Siamo due genitori che aspettano il terzo figlio. Le prime due bambine sono sane e non sappiamo se siano o meno portatrici sane di fibrosi cistica. Al terzo mese mia moglie ha eseguito il Vera Omnia e le è stata riscontrata la presenza della variante c.3230T>C. Il referto riporta: “L’analisi molecolare sul DNA estratto dal sangue periferico ha evidenziato in eterozigosi nel gene CFTR, la variante c.3230T>C riportata nel database come variante patogenetica”. Gene CFTR NM _000492.4; c.3230T>C, p.(Leu1077Pro) in eterozigosi di origine materna. Frazione fetale 6%; Coverage medio >600X.
Conseguentemente mi è stato inviato il referto sul mio campione di sangue dell’esame di Diagnosi molecolare di fibrosi cistica (sequenziamento dell’intero gene CFTR mediante NGS) che riporta: Variante genica: Nessuna Mutazione; Coverage Medio >300X; “L’analisi molecolare eseguita sul DNA estratto da sangue periferico del paziente non ha evidenziato varianti chiaramente causative di patologia, ad oggi note, nel gene CFTR”.
Vorrei sapere:
– ci sono rischi concreti che il bambino sia affetto da fibrosi cistica?
– ci sono ulteriori esami che possiamo fare su di noi o sul feto per scongiurare tale evenienza?
– la variante che è stata riscontrata è tra quelle note? che livello di gravità ha?
Vi ringraziamo anticipatamente per l’attenzione che vorrete dedicarci.
Da quanto riportato nel quesito, risulta che nel DNA fetale sia presente in eterozigosi la variante c.3230T>C, p.(Leu1077Pro) ereditata dalla mamma. Non sono state identificate altre varianti, dato confermato anche dalla negatività al test del papà. Questo indica una condizione di portatore sano di fibrosi cistica, che non comporta malattia. Non consigliamo ulteriori esami.
Per un approfondimento sul significato di una mutazione di CFTR in eterozigosi, rimandiamo a questa nostra precedente risposta.
Consigliamo invece il prelievo in età adulta alle due sorelle per la ricerca della variante c.3230T>C, p.(Leu1077Pro) per sapere se sono portatrici sane (hanno una probabilità del 50% di esserlo).
La variante .3230T>C ,p.(Leu1077Pro) è classificata come variante patogenetica che causa fibrosi cistica, ed è una variante detta “missenso” (l’inserimento dell’aminoacido Leucina al posto di Prolina nella posizione 1077 della proteina).

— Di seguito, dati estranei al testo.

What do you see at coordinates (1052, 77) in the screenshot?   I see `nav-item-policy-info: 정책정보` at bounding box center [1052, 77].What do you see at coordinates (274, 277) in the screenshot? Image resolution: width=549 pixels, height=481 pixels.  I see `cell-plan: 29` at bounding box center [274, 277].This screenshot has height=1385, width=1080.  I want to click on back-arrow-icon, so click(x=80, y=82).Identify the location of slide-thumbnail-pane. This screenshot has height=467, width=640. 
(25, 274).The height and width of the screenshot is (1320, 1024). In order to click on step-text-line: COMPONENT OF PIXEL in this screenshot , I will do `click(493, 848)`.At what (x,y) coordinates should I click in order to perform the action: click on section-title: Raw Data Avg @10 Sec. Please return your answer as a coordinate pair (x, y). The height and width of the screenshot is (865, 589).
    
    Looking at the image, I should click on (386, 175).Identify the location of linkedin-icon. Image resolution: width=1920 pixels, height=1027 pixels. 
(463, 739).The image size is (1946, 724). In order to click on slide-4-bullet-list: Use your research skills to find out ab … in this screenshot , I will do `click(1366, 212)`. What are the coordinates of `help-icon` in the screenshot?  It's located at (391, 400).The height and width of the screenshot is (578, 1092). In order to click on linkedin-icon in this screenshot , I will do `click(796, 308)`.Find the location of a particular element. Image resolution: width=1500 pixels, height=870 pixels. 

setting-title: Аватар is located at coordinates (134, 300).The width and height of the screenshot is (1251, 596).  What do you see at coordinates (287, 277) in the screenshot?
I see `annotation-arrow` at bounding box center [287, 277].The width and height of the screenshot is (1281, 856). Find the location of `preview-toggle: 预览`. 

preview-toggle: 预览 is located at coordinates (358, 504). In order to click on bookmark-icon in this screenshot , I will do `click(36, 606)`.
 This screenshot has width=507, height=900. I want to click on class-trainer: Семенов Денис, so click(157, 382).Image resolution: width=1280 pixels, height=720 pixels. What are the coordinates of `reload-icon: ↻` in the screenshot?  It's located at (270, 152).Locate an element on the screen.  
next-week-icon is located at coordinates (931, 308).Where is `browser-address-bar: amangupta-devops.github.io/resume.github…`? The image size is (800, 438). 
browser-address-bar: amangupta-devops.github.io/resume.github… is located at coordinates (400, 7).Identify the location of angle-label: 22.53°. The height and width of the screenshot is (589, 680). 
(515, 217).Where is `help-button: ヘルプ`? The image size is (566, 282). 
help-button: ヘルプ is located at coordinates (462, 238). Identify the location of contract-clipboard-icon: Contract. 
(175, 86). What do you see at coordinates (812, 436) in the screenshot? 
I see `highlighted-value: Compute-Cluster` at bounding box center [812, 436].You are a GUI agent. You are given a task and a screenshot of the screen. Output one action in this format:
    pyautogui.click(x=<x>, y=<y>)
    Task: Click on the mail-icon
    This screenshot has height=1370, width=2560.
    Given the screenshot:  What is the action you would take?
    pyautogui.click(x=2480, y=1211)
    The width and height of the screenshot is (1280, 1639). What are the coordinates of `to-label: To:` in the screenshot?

Non si sa bene a che classe appartenga e si presume abbia effetti molto variabili: qualche anno fa si riteneva si accompagnasse soprattutto a sufficienza pancreatica, ora le informazioni fornite dal database CFTR2 (www.cftr2.org) sembrano associarla prevalentemente a insufficienza pancreatica (quando combinata con un’altra mutazione CFTR che pure predispone a insufficienza pancreatica).
Data la complessità dell’argomento consigliamo di riparlare con un genetista esperto e farsi rilasciare una relazione scritta.